Les vignerons indépendants s'opposent au syndicat viticole

Vendredi 11 mai 2018 par Aude Lutun

« Ajouter de l’administratif dans la période chargée des vendanges n’apportera rien.. Ce Passeport va juste pénaliser tous les vignerons qui travaillent bien pour 5 % de peu scrupuleux » tacle Yves Couvreur.
« Ajouter de l’administratif dans la période chargée des vendanges n’apportera rien.. Ce Passeport va juste pénaliser tous les vignerons qui travaillent bien pour 5 % de peu scrupuleux » tacle Yves Couvreur. - crédit photo : VIF de Champagne
Le Syndicat Général des Vignerons va mettre en place un bon de livraison qui validera la qualité de la vendange livrée. Les Vignerons Indépendants de Champagne y voient une contrainte supplémentaire sans effet sur la qualité.

Réélu président des Vignerons Indépendants de Champagne pour un nouveau mandant de deux ans, Yves Couvreur remet en cause le principe du Passeport Raisin, proposé par le Syndicat des Vignerons de Champagne (SGV). Ce Passeport est un bon de livraison qui devra attester de la qualité de la vendange livrée. Il sera donc rédigé par le viticulteur. Celui qui réceptionnera les raisins (pressoir particulier, coopérative, négoce, etc) devra y mentionner son appréciation.

« Le travail de la qualité se fait en amont, dans les vignes, estime Yves Couvreur. Ajouter de l’administratif dans la période chargée des vendanges n’apportera rien. Pour améliorer la qualité, il faut amplifier la résonance du Réseau Matu pour vendanger au meilleur moment. Ce Passeport va juste pénaliser tous les vignerons qui travaillent bien pour 5 % de peu scrupuleux ». Le Président des VIF souligne également que les pressoirs ne sont pas acheteurs de raisin et n’ont donc pas le pouvoir de refuser un chargement jugé non qualitatif.
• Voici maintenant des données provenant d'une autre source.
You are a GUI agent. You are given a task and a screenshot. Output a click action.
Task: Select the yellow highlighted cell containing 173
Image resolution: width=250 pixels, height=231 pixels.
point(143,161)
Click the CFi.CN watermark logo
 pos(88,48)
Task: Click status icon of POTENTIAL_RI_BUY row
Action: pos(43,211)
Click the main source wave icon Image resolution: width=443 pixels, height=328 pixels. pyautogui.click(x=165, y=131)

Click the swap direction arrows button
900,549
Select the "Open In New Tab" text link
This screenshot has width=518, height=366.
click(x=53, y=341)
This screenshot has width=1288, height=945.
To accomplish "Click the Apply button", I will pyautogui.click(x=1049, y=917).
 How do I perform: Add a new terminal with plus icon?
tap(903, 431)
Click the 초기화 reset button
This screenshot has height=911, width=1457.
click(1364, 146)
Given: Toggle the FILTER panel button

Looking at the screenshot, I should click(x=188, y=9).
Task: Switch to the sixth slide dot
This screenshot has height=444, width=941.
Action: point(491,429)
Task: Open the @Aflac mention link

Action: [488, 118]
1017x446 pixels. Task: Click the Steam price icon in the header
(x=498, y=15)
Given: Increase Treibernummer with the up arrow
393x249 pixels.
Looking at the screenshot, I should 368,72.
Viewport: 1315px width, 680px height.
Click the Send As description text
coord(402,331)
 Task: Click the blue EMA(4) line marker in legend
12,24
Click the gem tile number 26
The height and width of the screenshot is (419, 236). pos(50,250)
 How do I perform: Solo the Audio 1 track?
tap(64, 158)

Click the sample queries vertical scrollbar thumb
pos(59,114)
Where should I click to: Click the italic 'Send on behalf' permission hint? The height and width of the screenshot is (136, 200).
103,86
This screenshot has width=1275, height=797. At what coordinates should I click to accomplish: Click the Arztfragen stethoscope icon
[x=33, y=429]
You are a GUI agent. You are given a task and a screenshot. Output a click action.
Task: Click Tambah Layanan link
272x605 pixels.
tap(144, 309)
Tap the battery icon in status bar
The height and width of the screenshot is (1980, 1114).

Renouvellement des contrats

La mise en place du Passeport Raisin – qui, pour le SGV, a fait l’objet d’un consensus en interne - s’intègre dans le cadre des négociations interprofessionnelles sur le renouvellement des contrats. Les négociants souhaitaient intégrer des clauses qualitatives dans les contrats, ce que refuse le SGV, estimant que c’est de la responsabilité des négociants d’acheter des raisins de qualité.